No conjunto, verifica-se que a função protetora de Sun Wukong está estreitamente ligada ao seu carácter de domador do caos. É digno de nota que precisamente um trickster, ou seja, uma figura que desafia a própria ordem, seja simultaneamente invocado como garante da ordem contra o demoníaco. Esta tensão é inerente à natureza da figura do trickster.
Sun Wukong pode ser classificado cientificamente como trickster, um tipo de figura que ocorre nas mitologias de inúmeras culturas. Os tricksters são personagens caracterizadas pela astúcia, pela transformação, pela transgressão de regras e pela ultrapassagem de limites, portando simultaneamente traços criadores e destruidores.
Na tradição do norte da Europa, Loki encarna propriedades semelhantes; nas tradições da África Ocidental, a aranha Anansi; nas mitologias indígenas da América do Norte, figuras como o coiote ou o corvo.
Com estas figuras, Sun Wukong partilha a insubmissão, o engenho, a arte da transformação e a capacidade de desafiar as instâncias mais poderosas.
Uma particularidade da figura chinesa reside, contudo, no fato de o trickster não permanecer no seu status, mas percorrer um processo de purificação religiosa e ser, no final, integrado na ordem soteriológica budista. O Rei Macaco é, portanto, um trickster que é redimido, o que o distingue de muitos outros representantes do tipo.
Sun Wukong é frequentemente comparado à divindade macaco indiana Hanuman, do épico Ramayana. Tal como Sun Wukong, Hanuman é um ser de forma simiesca dotado de força sobre-humana, capaz de se transformar e de saltar grandes distâncias, servindo fielmente um herói venerado.
Se existe uma influência histórica direta de Hanuman na configuração de Sun Wukong ou se se trata de um desenvolvimento chinês autônomo com apenas uma semelhança tipológica, é uma questão debatida na investigação e ainda não definitivamente esclarecida.
Por fim, a história da ascensão, queda e reintegração do Rei Macaco evoca o difundido motivo da figura arrogante que é punida pela sua húbris, mas redimida através de uma prova de mérito. A comparação mostra que Sun Wukong participa de padrões míticos universais, mas os plasma em uma combinação inconfundivelmente chinesa de narrativa popular, Budismo e Daoismo.
Sun Wukong é uma das figuras mais conhecidas de toda a cultura do Leste Asiático e está difundida mundialmente para além do espaço cultural chinês. O romance A Viagem ao Ocidente conta-se entre os quatro romances clássicos da literatura chinesa e está difundido em inúmeras edições, traduções e versões para crianças e jovens. O Rei Macaco emergiu daí como a figura individual mais popular.
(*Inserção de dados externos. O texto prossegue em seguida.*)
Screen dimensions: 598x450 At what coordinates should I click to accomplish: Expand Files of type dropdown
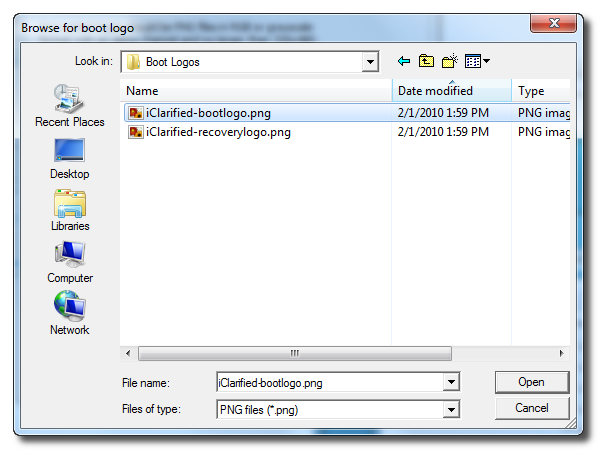(x=451, y=410)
Na cultura popular moderna, Sun Wukong está onipresente. Aparece em filmes, séries televisivas, produções de animação, banda desenhada, videogames e nas artes plásticas. Inúmeras figuras da cultura de entretenimento internacional foram comprovada ou presumivelmente inspiradas por ele. Na China é, ele próprio, um bem cultural nacional e um símbolo de engenho, coragem e resistência à autoridade injusta.
A investigação aborda Sun Wukong a partir de várias perspectivas. Do ponto de vista dos estudos literários, o foco recai sobre a gênese do romance, os seus precursores em narrativas orais, peças de teatro e ciclos narrativos anteriores, bem como sobre a questão da autoria.
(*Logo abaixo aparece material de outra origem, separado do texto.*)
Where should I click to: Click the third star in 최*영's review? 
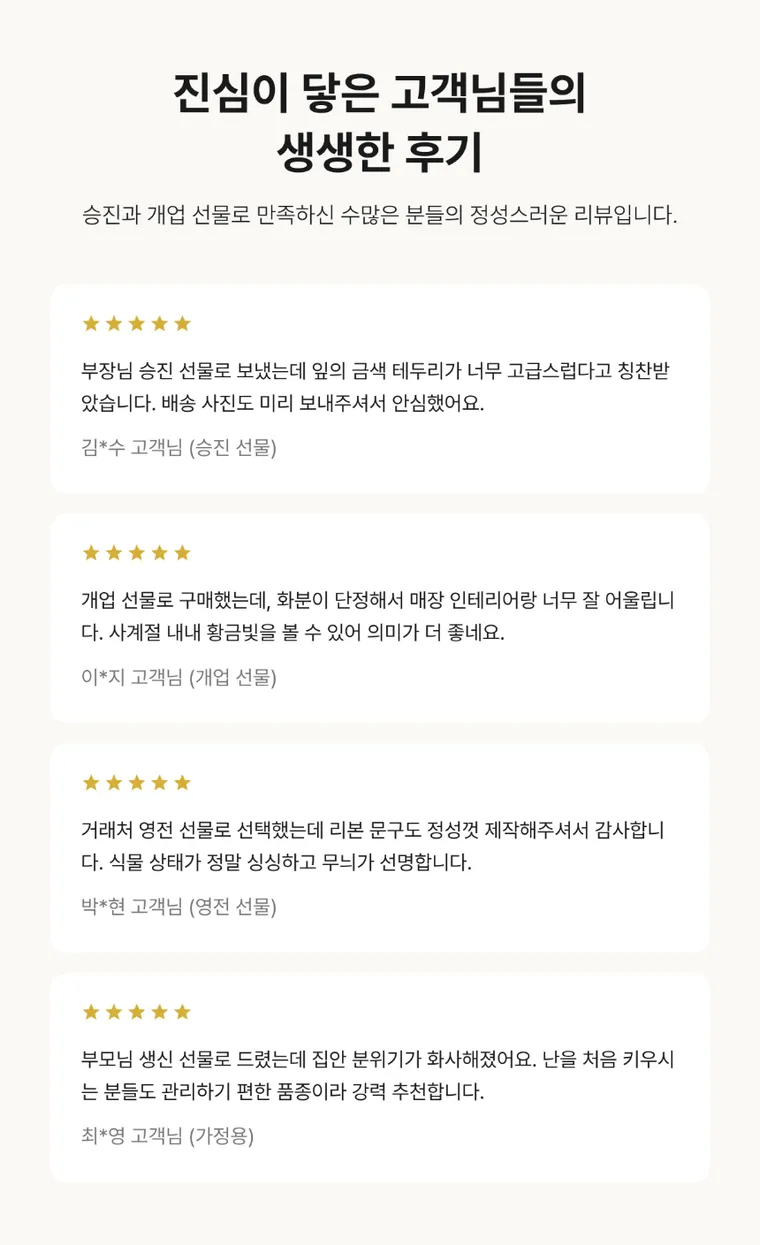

Do ponto de vista científico, a ligação entre Budismo, Daoismo e religião popular ocupa um lugar central, assim como a questão de como uma figura romanesca pôde tornar-se objeto de veneração cultual.
Um campo de investigação autônomo é a interpretação da figura. Ela foi lida como alegoria religiosa do caminho para a iluminação, como abordagem satírica à burocracia celeste e terrena, e como símbolo psicológico do espírito indomável que é domado pela disciplina.
Esta multiplicidade interpretativa é, em si mesma, um indício da riqueza da figura. Sun Wukong é considerado pela investigação um exemplo notável de como a criação literária, a concepção religiosa e a cultura popular se interpenetram no espaço cultural chinês e se mantêm vivas ao longo de séculos.